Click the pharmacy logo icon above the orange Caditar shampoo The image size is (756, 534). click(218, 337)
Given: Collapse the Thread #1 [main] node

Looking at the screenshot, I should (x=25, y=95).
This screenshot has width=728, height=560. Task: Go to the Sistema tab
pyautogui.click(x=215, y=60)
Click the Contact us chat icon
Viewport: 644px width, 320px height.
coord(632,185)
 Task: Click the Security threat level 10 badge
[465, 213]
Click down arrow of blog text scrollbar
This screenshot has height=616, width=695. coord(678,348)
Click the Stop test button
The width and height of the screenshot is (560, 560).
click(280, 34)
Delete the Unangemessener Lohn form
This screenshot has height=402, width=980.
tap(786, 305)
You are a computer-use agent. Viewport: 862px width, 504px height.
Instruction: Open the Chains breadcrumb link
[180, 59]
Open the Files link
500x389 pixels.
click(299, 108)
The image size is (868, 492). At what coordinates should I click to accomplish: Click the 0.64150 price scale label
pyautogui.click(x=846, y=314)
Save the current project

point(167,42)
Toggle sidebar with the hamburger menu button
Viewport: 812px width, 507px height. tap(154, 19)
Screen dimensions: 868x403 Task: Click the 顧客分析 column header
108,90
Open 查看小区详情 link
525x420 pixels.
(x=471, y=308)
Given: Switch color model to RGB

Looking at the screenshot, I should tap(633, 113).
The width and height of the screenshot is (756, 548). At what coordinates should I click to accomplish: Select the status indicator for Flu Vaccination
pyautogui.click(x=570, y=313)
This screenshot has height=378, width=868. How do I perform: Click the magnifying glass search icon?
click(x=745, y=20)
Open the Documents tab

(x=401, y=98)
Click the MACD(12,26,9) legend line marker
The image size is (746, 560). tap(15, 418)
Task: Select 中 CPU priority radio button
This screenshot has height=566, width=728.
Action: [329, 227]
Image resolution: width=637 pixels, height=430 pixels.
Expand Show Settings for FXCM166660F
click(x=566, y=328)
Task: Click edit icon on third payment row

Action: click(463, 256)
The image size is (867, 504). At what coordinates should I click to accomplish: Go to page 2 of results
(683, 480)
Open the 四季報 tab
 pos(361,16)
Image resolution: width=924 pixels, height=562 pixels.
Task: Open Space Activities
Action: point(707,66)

Task objective →
Taking the line with "500x389 pixels." as the first, copy every line through the end of the entries above exactly, with no others.

Result below →
500x389 pixels.
click(299, 108)
The image size is (868, 492). At what coordinates should I click to accomplish: Click the 0.64150 price scale label
pyautogui.click(x=846, y=314)
Save the current project

point(167,42)
Toggle sidebar with the hamburger menu button
Viewport: 812px width, 507px height. tap(154, 19)
Screen dimensions: 868x403 Task: Click the 顧客分析 column header
108,90
Open 查看小区详情 link
525x420 pixels.
(x=471, y=308)
Given: Switch color model to RGB

Looking at the screenshot, I should tap(633, 113).
The width and height of the screenshot is (756, 548). At what coordinates should I click to accomplish: Select the status indicator for Flu Vaccination
pyautogui.click(x=570, y=313)
This screenshot has height=378, width=868. How do I perform: Click the magnifying glass search icon?
click(x=745, y=20)
Open the Documents tab

(x=401, y=98)
Click the MACD(12,26,9) legend line marker
The image size is (746, 560). tap(15, 418)
Task: Select 中 CPU priority radio button
This screenshot has height=566, width=728.
Action: [329, 227]
Image resolution: width=637 pixels, height=430 pixels.
Expand Show Settings for FXCM166660F
click(x=566, y=328)
Task: Click edit icon on third payment row

Action: click(463, 256)
The image size is (867, 504). At what coordinates should I click to accomplish: Go to page 2 of results
(683, 480)
Open the 四季報 tab
 pos(361,16)
Image resolution: width=924 pixels, height=562 pixels.
Task: Open Space Activities
Action: point(707,66)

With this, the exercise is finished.